ABOUT THIS TASK:
Out of all the lines below, count those with the word "will". Give the number only.

MATERIAL SUPPLIED:
Content starts
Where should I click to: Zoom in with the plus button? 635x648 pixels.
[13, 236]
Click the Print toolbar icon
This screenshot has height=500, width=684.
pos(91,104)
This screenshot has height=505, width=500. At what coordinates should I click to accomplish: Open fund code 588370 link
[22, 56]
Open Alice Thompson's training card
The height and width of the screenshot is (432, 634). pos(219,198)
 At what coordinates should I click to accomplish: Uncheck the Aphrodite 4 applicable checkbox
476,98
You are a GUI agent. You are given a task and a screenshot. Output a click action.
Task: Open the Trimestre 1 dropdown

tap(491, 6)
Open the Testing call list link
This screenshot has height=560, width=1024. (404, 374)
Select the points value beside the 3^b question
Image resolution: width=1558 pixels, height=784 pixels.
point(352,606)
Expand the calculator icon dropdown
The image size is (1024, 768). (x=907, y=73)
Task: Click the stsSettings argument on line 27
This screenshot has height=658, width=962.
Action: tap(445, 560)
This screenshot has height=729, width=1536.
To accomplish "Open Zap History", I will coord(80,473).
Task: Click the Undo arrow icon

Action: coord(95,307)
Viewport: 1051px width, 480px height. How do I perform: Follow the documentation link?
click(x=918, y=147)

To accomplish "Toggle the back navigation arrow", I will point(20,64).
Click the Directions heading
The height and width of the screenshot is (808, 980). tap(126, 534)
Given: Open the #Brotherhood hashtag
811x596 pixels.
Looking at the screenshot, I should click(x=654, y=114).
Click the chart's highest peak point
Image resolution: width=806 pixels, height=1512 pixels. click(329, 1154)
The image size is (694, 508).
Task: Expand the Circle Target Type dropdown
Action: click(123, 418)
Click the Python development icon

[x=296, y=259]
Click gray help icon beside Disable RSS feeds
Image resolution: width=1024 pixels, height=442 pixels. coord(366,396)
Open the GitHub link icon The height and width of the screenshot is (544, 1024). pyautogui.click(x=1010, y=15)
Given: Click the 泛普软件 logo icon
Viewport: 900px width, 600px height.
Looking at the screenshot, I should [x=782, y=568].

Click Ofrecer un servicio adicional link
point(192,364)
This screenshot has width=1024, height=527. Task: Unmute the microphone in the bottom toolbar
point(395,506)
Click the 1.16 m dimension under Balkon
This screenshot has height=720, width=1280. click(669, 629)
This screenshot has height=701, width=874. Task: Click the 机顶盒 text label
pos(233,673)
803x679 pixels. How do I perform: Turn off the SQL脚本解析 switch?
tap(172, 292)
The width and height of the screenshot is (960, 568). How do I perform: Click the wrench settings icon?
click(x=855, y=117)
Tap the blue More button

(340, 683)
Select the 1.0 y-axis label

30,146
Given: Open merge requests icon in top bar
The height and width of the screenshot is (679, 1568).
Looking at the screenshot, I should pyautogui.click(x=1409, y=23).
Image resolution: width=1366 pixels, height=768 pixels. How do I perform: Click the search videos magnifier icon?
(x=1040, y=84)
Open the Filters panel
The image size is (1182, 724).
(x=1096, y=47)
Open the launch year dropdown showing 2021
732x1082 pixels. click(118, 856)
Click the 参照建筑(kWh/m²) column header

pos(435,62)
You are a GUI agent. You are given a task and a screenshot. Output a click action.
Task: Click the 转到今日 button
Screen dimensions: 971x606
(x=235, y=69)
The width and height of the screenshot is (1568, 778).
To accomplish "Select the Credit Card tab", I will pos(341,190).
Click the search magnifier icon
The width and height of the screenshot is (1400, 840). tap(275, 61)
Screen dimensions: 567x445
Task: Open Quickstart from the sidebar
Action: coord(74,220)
Content ends
SOLUTION:
3